While there is a debate over how the bill works and which is more effective, the Rock Springs police chief also said he is not concerned about the impacts of the most recent executive order in regards to local law enforcement anyway. He said often executive orders impact federal agencies, such as ATF or the FBI, and they don’t participate.

He said the cases where Second Amendment rights might be infringed upon by a police officer are often when weapons are seized directly. Because there are very few instances where Wyoming residents would be at risk of their weapons being taken by an officer, such as a domestic violence or other criminal act, he said the chances are even lower.

“I’ve heard from my officers, ‘They are coming to take our guns,’ And I always look at them, and I always say, ‘Who is they? They is we,’” Pacheco said. “That’s who the public thinks are coming to take their weapons. And I do not believe that law enforcement is going out and looking to take anyone’s weapons. We are Wyomingites, we strongly believe in the Second Amendment.”
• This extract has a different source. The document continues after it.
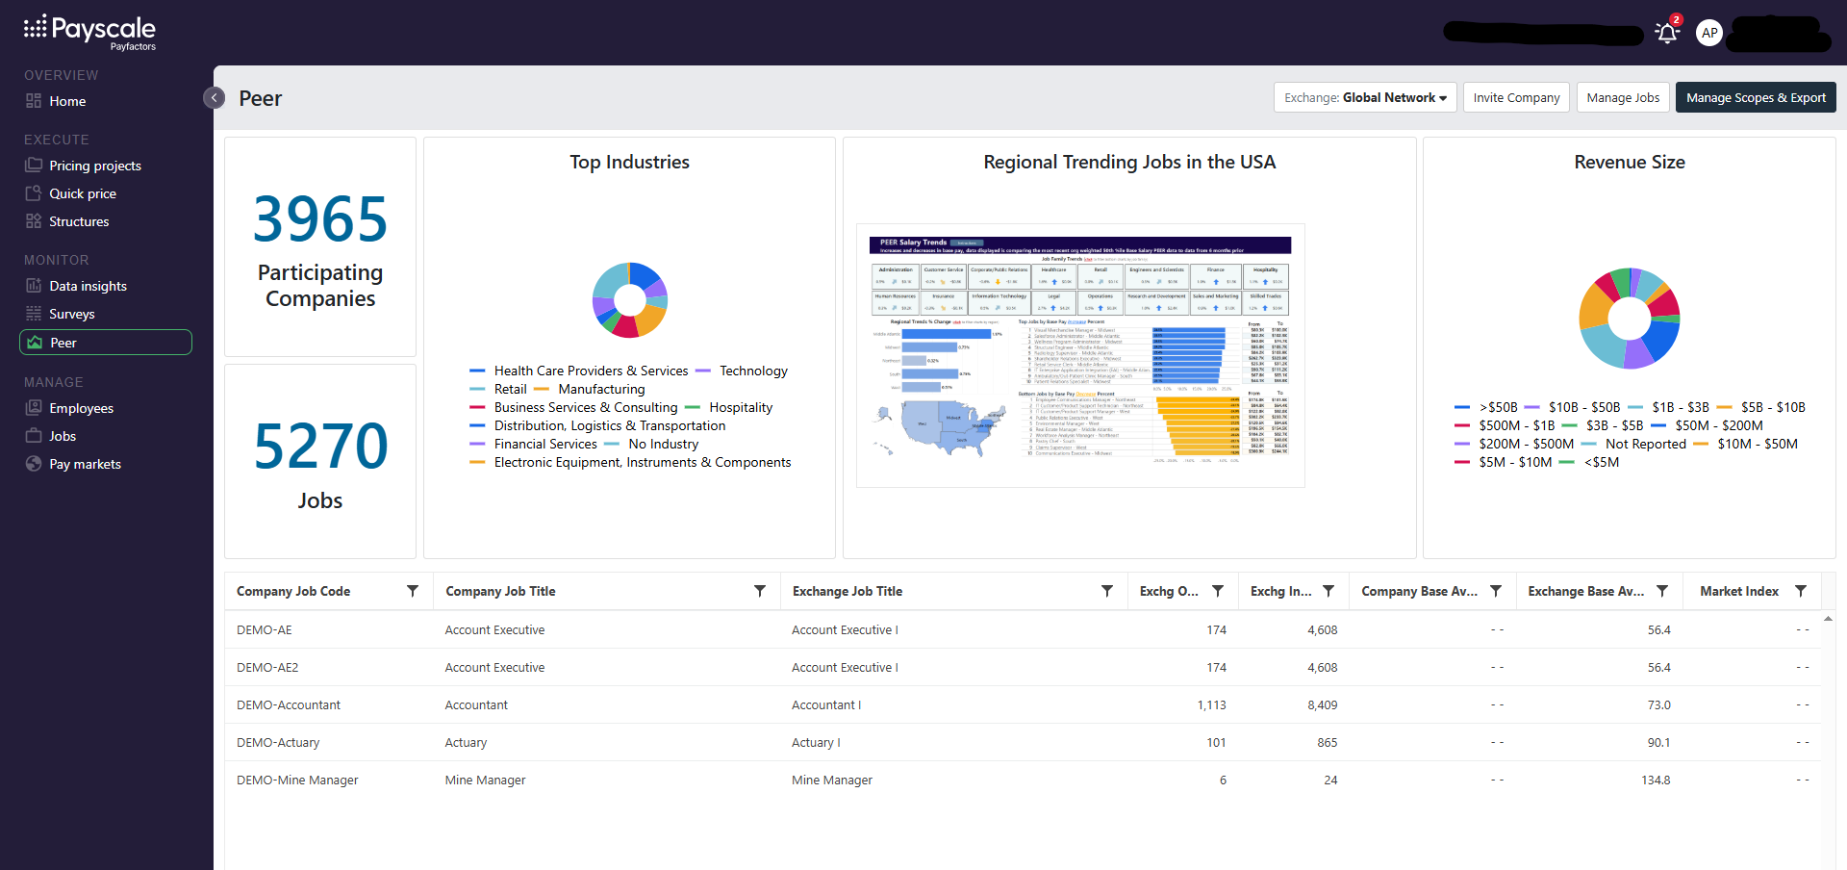The height and width of the screenshot is (870, 1847).
Task: Filter the Exchange Base Average column
Action: click(1662, 591)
The executive rule also has low risk in regards to weapon seizing because it directly impacts manufacturers and definitions under which certain receivers are placed; it does not ban the sale or possession of ghost guns by individuals. However, there may be certain barriers to purchasing an unserialized weapon now under the new definitions, which legislators and gun advocates are still concerned about.

Hicks said he is unsure whether the Biden’s administration’s action will even go into effect for manufacturers and licensed dealers due to a point similar to one made by Bouchard. He said not only is it unconstitutional to require a serial number on a firearm and infringes upon rights, it is not a law. He is confident lawsuits will be filed against the rule, and it is no different than the argument made against vaccine mandates through OSHA rules.

If no lawsuit is filed, he said, a risk assessment will be made. But he believes his bill will protect citizens when the legislation goes into effect in July, because unconstitutional acts will not be enforced in the state of Wyoming. He is also comfortable with the timeline, even as federal acts come to fruition. He said he wants the few months to analyze the legal options, create a tight argument for challenges and understand how it is going to affect people in Wyoming thoughtfully.

“When somebody comes out and announces these things, you really have to be clear-headed, thoughtful, and evaluate, instead of just running in there and jumping on a hand grenade,” he said.